Exercise details:
Render every line of the records below as a Markdown table with the columns "Row" and "Content," numbering the rows in order and leaving out blank lines.

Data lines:
--- --- ---

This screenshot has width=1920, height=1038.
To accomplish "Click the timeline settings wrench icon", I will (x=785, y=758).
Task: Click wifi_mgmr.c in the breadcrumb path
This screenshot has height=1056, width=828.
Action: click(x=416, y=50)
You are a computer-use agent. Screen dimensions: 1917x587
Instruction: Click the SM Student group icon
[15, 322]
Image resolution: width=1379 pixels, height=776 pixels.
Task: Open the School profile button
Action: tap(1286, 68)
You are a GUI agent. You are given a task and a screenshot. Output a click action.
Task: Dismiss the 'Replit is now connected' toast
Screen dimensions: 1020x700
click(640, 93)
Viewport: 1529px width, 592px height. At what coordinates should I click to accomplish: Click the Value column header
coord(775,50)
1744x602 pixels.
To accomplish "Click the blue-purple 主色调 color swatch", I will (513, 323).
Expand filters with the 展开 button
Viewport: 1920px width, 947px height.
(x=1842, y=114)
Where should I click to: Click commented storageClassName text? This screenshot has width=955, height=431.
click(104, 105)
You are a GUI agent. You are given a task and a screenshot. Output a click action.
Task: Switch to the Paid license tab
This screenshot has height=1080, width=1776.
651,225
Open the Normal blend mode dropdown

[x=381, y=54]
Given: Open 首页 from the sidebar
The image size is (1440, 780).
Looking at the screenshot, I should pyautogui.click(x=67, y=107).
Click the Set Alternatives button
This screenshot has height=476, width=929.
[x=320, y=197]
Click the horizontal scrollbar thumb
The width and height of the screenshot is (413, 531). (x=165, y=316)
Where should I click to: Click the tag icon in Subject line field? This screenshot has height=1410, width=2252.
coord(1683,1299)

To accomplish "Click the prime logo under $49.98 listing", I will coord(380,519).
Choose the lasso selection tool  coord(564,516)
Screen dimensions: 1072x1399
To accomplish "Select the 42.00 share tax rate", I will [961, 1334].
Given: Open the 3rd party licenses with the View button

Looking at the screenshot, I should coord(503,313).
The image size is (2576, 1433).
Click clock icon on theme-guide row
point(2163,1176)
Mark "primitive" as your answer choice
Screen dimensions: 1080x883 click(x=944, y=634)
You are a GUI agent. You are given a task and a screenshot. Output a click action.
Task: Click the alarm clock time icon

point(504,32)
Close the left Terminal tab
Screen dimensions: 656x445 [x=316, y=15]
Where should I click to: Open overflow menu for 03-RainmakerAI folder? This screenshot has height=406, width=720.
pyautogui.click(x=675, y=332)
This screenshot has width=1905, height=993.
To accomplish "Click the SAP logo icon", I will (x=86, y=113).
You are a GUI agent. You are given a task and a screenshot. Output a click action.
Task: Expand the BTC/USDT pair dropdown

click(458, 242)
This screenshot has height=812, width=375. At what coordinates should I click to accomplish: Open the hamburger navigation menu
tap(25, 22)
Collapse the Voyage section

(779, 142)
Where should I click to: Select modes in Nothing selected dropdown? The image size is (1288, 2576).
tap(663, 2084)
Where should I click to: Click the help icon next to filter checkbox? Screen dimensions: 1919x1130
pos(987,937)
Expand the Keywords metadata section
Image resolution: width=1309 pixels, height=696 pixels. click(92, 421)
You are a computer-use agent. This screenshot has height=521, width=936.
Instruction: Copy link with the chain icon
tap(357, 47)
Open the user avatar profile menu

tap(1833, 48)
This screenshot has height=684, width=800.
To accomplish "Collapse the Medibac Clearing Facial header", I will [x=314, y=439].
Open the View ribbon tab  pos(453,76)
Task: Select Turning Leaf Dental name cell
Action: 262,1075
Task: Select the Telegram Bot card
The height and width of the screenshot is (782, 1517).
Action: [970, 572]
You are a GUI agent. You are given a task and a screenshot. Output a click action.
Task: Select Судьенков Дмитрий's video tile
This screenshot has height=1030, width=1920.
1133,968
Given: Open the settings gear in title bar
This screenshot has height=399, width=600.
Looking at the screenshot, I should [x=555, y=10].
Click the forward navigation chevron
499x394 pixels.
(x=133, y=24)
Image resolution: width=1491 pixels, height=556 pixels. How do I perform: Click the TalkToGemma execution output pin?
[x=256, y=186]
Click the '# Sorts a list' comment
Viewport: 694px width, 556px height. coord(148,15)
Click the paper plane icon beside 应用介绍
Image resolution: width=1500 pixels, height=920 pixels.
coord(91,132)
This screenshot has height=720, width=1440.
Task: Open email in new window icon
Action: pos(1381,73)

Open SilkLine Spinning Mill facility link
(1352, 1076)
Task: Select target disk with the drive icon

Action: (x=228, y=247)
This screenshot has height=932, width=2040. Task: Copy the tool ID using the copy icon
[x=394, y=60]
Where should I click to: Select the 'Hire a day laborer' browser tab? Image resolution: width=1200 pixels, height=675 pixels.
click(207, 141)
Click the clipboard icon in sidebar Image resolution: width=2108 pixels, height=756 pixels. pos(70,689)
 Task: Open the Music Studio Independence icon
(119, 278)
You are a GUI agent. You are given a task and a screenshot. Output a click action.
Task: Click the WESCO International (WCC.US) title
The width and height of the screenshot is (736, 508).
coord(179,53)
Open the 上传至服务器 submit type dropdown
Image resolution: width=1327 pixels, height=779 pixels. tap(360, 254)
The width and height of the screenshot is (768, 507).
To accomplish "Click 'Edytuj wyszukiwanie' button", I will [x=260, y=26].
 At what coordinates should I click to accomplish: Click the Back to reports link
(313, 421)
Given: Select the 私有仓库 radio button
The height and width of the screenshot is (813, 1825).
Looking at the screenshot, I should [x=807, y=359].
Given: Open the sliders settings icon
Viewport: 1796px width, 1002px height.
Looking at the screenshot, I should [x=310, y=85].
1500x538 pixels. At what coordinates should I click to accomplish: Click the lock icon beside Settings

--- --- ---

Exercise answer:
| Row | Content |
|---|---|
| 1 | This screenshot has width=1920, height=1038. |
| 2 | To accomplish "Click the timeline settings wrench icon", I will (x=785, y=758). |
| 3 | Task: Click wifi_mgmr.c in the breadcrumb path |
| 4 | This screenshot has height=1056, width=828. |
| 5 | Action: click(x=416, y=50) |
| 6 | You are a computer-use agent. Screen dimensions: 1917x587 |
| 7 | Instruction: Click the SM Student group icon |
| 8 | [15, 322] |
| 9 | Image resolution: width=1379 pixels, height=776 pixels. |
| 10 | Task: Open the School profile button |
| 11 | Action: tap(1286, 68) |
| 12 | You are a GUI agent. You are given a task and a screenshot. Output a click action. |
| 13 | Task: Dismiss the 'Replit is now connected' toast |
| 14 | Screen dimensions: 1020x700 |
| 15 | click(640, 93) |
| 16 | Viewport: 1529px width, 592px height. At what coordinates should I click to accomplish: Click the Value column header |
| 17 | coord(775,50) |
| 18 | 1744x602 pixels. |
| 19 | To accomplish "Click the blue-purple 主色调 color swatch", I will (513, 323). |
| 20 | Expand filters with the 展开 button |
| 21 | Viewport: 1920px width, 947px height. |
| 22 | (x=1842, y=114) |
| 23 | Where should I click to: Click commented storageClassName text? This screenshot has width=955, height=431. |
| 24 | click(104, 105) |
| 25 | You are a GUI agent. You are given a task and a screenshot. Output a click action. |
| 26 | Task: Switch to the Paid license tab |
| 27 | This screenshot has height=1080, width=1776. |
| 28 | 651,225 |
| 29 | Open the Normal blend mode dropdown |
| 30 | [x=381, y=54] |
| 31 | Given: Open 首页 from the sidebar |
| 32 | The image size is (1440, 780). |
| 33 | Looking at the screenshot, I should pyautogui.click(x=67, y=107). |
| 34 | Click the Set Alternatives button |
| 35 | This screenshot has height=476, width=929. |
| 36 | [x=320, y=197] |
| 37 | Click the horizontal scrollbar thumb |
| 38 | The width and height of the screenshot is (413, 531). (x=165, y=316) |
| 39 | Where should I click to: Click the tag icon in Subject line field? This screenshot has height=1410, width=2252. |
| 40 | coord(1683,1299) |
| 41 | To accomplish "Click the prime logo under $49.98 listing", I will coord(380,519). |
| 42 | Choose the lasso selection tool  coord(564,516) |
| 43 | Screen dimensions: 1072x1399 |
| 44 | To accomplish "Select the 42.00 share tax rate", I will [961, 1334]. |
| 45 | Given: Open the 3rd party licenses with the View button |
| 46 | Looking at the screenshot, I should coord(503,313). |
| 47 | The image size is (2576, 1433). |
| 48 | Click clock icon on theme-guide row |
| 49 | point(2163,1176) |
| 50 | Mark "primitive" as your answer choice |
| 51 | Screen dimensions: 1080x883 click(x=944, y=634) |
| 52 | You are a GUI agent. You are given a task and a screenshot. Output a click action. |
| 53 | Task: Click the alarm clock time icon |
| 54 | point(504,32) |
| 55 | Close the left Terminal tab |
| 56 | Screen dimensions: 656x445 [x=316, y=15] |
| 57 | Where should I click to: Open overflow menu for 03-RainmakerAI folder? This screenshot has height=406, width=720. |
| 58 | pyautogui.click(x=675, y=332) |
| 59 | This screenshot has width=1905, height=993. |
| 60 | To accomplish "Click the SAP logo icon", I will (x=86, y=113). |
| 61 | You are a GUI agent. You are given a task and a screenshot. Output a click action. |
| 62 | Task: Expand the BTC/USDT pair dropdown |
| 63 | click(458, 242) |
| 64 | This screenshot has height=812, width=375. At what coordinates should I click to accomplish: Open the hamburger navigation menu |
| 65 | tap(25, 22) |
| 66 | Collapse the Voyage section |
| 67 | (779, 142) |
| 68 | Where should I click to: Select modes in Nothing selected dropdown? The image size is (1288, 2576). |
| 69 | tap(663, 2084) |
| 70 | Where should I click to: Click the help icon next to filter checkbox? Screen dimensions: 1919x1130 |
| 71 | pos(987,937) |
| 72 | Expand the Keywords metadata section |
| 73 | Image resolution: width=1309 pixels, height=696 pixels. click(92, 421) |
| 74 | You are a computer-use agent. This screenshot has height=521, width=936. |
| 75 | Instruction: Copy link with the chain icon |
| 76 | tap(357, 47) |
| 77 | Open the user avatar profile menu |
| 78 | tap(1833, 48) |
| 79 | This screenshot has height=684, width=800. |
| 80 | To accomplish "Collapse the Medibac Clearing Facial header", I will [x=314, y=439]. |
| 81 | Open the View ribbon tab  pos(453,76) |
| 82 | Task: Select Turning Leaf Dental name cell |
| 83 | Action: 262,1075 |
| 84 | Task: Select the Telegram Bot card |
| 85 | The height and width of the screenshot is (782, 1517). |
| 86 | Action: [970, 572] |
| 87 | You are a GUI agent. You are given a task and a screenshot. Output a click action. |
| 88 | Task: Select Судьенков Дмитрий's video tile |
| 89 | This screenshot has height=1030, width=1920. |
| 90 | 1133,968 |
| 91 | Given: Open the settings gear in title bar |
| 92 | This screenshot has height=399, width=600. |
| 93 | Looking at the screenshot, I should [x=555, y=10]. |
| 94 | Click the forward navigation chevron |
| 95 | 499x394 pixels. |
| 96 | (x=133, y=24) |
| 97 | Image resolution: width=1491 pixels, height=556 pixels. How do I perform: Click the TalkToGemma execution output pin? |
| 98 | [x=256, y=186] |
| 99 | Click the '# Sorts a list' comment |
| 100 | Viewport: 694px width, 556px height. coord(148,15) |
| 101 | Click the paper plane icon beside 应用介绍 |
| 102 | Image resolution: width=1500 pixels, height=920 pixels. |
| 103 | coord(91,132) |
| 104 | This screenshot has height=720, width=1440. |
| 105 | Task: Open email in new window icon |
| 106 | Action: pos(1381,73) |
| 107 | Open SilkLine Spinning Mill facility link |
| 108 | (1352, 1076) |
| 109 | Task: Select target disk with the drive icon |
| 110 | Action: (x=228, y=247) |
| 111 | This screenshot has height=932, width=2040. Task: Copy the tool ID using the copy icon |
| 112 | [x=394, y=60] |
| 113 | Where should I click to: Select the 'Hire a day laborer' browser tab? Image resolution: width=1200 pixels, height=675 pixels. |
| 114 | click(207, 141) |
| 115 | Click the clipboard icon in sidebar Image resolution: width=2108 pixels, height=756 pixels. pos(70,689) |
| 116 |  Task: Open the Music Studio Independence icon |
| 117 | (119, 278) |
| 118 | You are a GUI agent. You are given a task and a screenshot. Output a click action. |
| 119 | Task: Click the WESCO International (WCC.US) title |
| 120 | The width and height of the screenshot is (736, 508). |
| 121 | coord(179,53) |
| 122 | Open the 上传至服务器 submit type dropdown |
| 123 | Image resolution: width=1327 pixels, height=779 pixels. tap(360, 254) |
| 124 | The width and height of the screenshot is (768, 507). |
| 125 | To accomplish "Click 'Edytuj wyszukiwanie' button", I will [x=260, y=26]. |
| 126 |  At what coordinates should I click to accomplish: Click the Back to reports link |
| 127 | (313, 421) |
| 128 | Given: Select the 私有仓库 radio button |
| 129 | The height and width of the screenshot is (813, 1825). |
| 130 | Looking at the screenshot, I should [x=807, y=359]. |
| 131 | Given: Open the sliders settings icon |
| 132 | Viewport: 1796px width, 1002px height. |
| 133 | Looking at the screenshot, I should [x=310, y=85]. |
| 134 | 1500x538 pixels. At what coordinates should I click to accomplish: Click the lock icon beside Settings |